What we heard was a lot of anger and fatigue. These workers were protective of the people of Sichuan, who had suffered abuses at the hands of foreign missionaries and psychologists – including being offered aid in return for converting, and being included in psychological studies without their permission. And they were tired because they took three hours a day to reach the affected area and often saw little they could do to be of any help. How, they asked, can you offer hope to someone who has lost everything and everyone, who just wants their family back?
We sat together in this cold classroom – the building had neither power nor heat, and the cracked windows let in enough cold mountain air that even our twenty warm bodies could not warm the space – and we talked about pain. One aid worker said she asked a women of Sichuan how she could be of help, and the woman said, “Can you give me another child?” Another asked to be her sister, and the worker did not know what to say – a therapist, she thought, should not enter such a close relationship, especially when it must end in failure.
So, psychology is dogshit. We surprised our hosts by agreeing that, by and large, psychology is indeed dogshit. A human science that does not look carefully at the role of hope and hopelessness, of compassion for its own sake, at the role of spirituality in a breathing, unclinical sense, is an inhuman science.

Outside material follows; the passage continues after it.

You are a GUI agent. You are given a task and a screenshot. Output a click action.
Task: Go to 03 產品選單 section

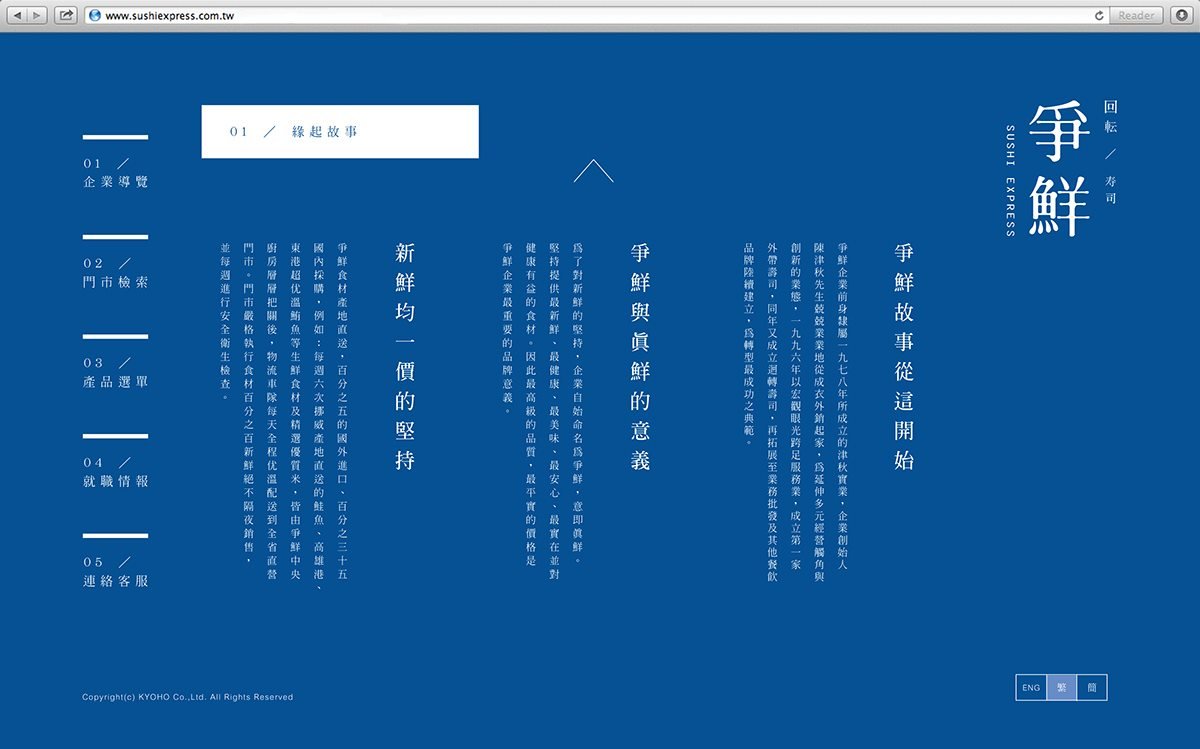[x=115, y=371]
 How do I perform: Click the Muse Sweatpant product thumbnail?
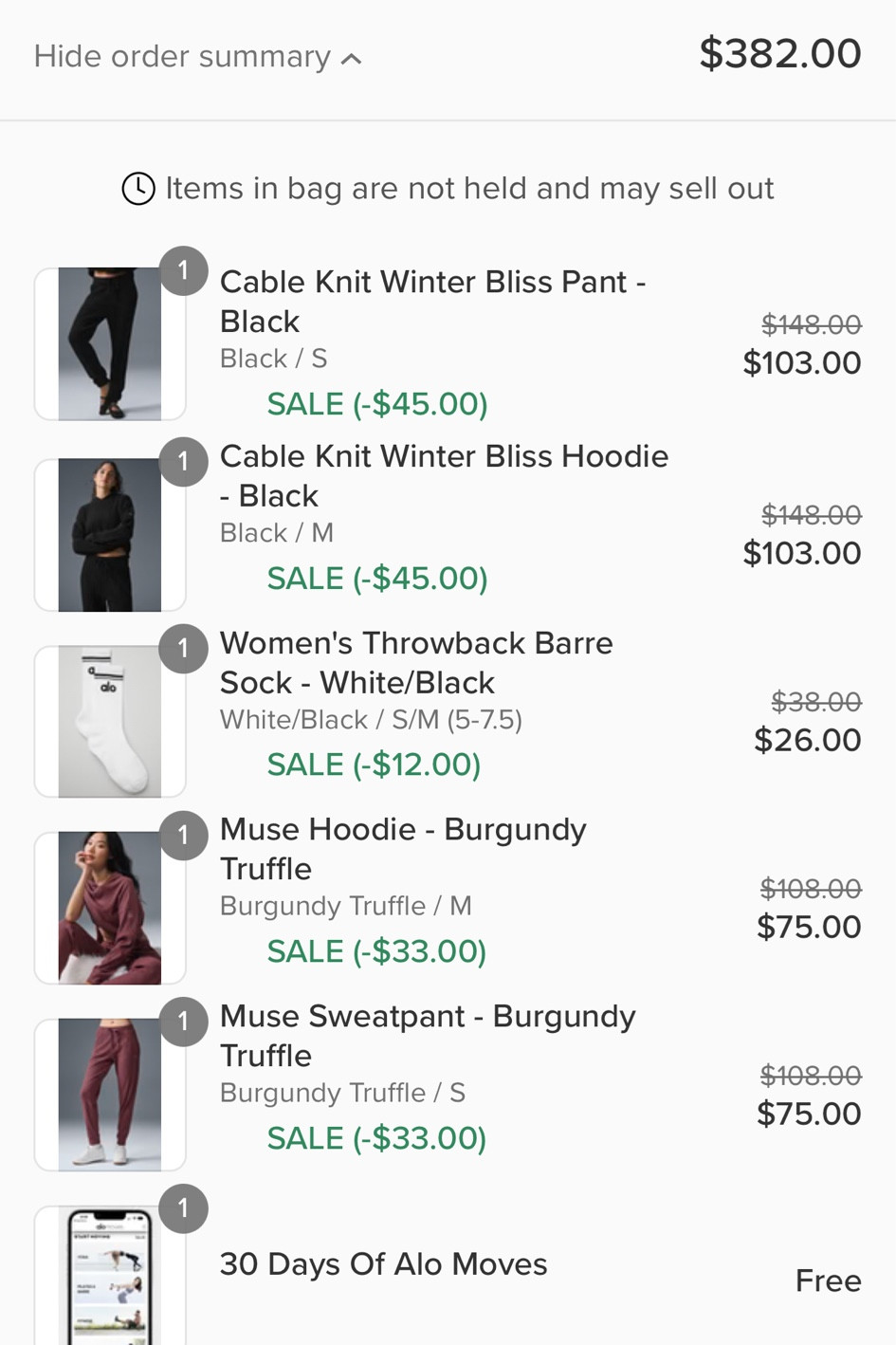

After a while, the dialogue started to open up a bit, with the aid of heroic interpreters. People in Sichuan, and the Chengdu relief workers who sacrificed so much to be of service, felt extraordinary pain. And there was really not any hope of mitigating or relieving the pain – “relief worker” was really a horribly misguided term. So what could we do for them, and what could they really do for their people in Sichuan?
This metaphor began to develop about understanding the pain in a new way, getting intimate with it the way a connoisseur of wine can detect flavors the rest of us miss. To an oenophile, drinking a glass of wine is a rich sensory experience, while to the lay person it is just a glass of wine: good or bad, tasty or regrettable. But wine was not a close enough analogy: wine rarely contains the bitter note we wanted here.
The metaphor changed to coffee. A basic coffee drinker knows it is bitter. But a real connoisseur of coffee knows about bitterness. They can tell an African blend from a South American blend from a Hawaiian blend by the bitter notes, and they know just how long to roast a bean to bring out its flavors for each purpose.
Now we knew how to be of help. Our relief workers needed us to just listen to how they were hurt: their impotence, their burnout, their shared grief and loss, their unreachable goals. And they needed to talk about how they hurt, in the moment, and have us hear it. The pain was no longer just pain, but flavors of pain that could be savored, and then distilled into meaning. Did the pain relent? Not to this day. And neither has the pain of the survivors of the Sichuan tragedy. But perhaps it has resolved into something more meaningful than mere suffering.
On the second day, the relief workers elaborated their successes. What they had developed in Sichuan was a new kind of therapy that involved knitting circles, sweating alongside men as they pulled rubble from the ground, singing in impromptu groups outside the aid villages, and sometimes – just sometimes – talking about problems in a way we would recognize as therapy. These indigenous therapies did not offer artificial hope but rather engagement, life as a remedy for life’s ills, relationship as a cure for lost relationships. (Zhengjia, 2010).
— Jason Dias
References:
Zhengjia, R. (2010). On Being a Volunteer at the Sichuan Earthquake Disaster Area (translated version). Hong Kong J Psychiatry, vol 19.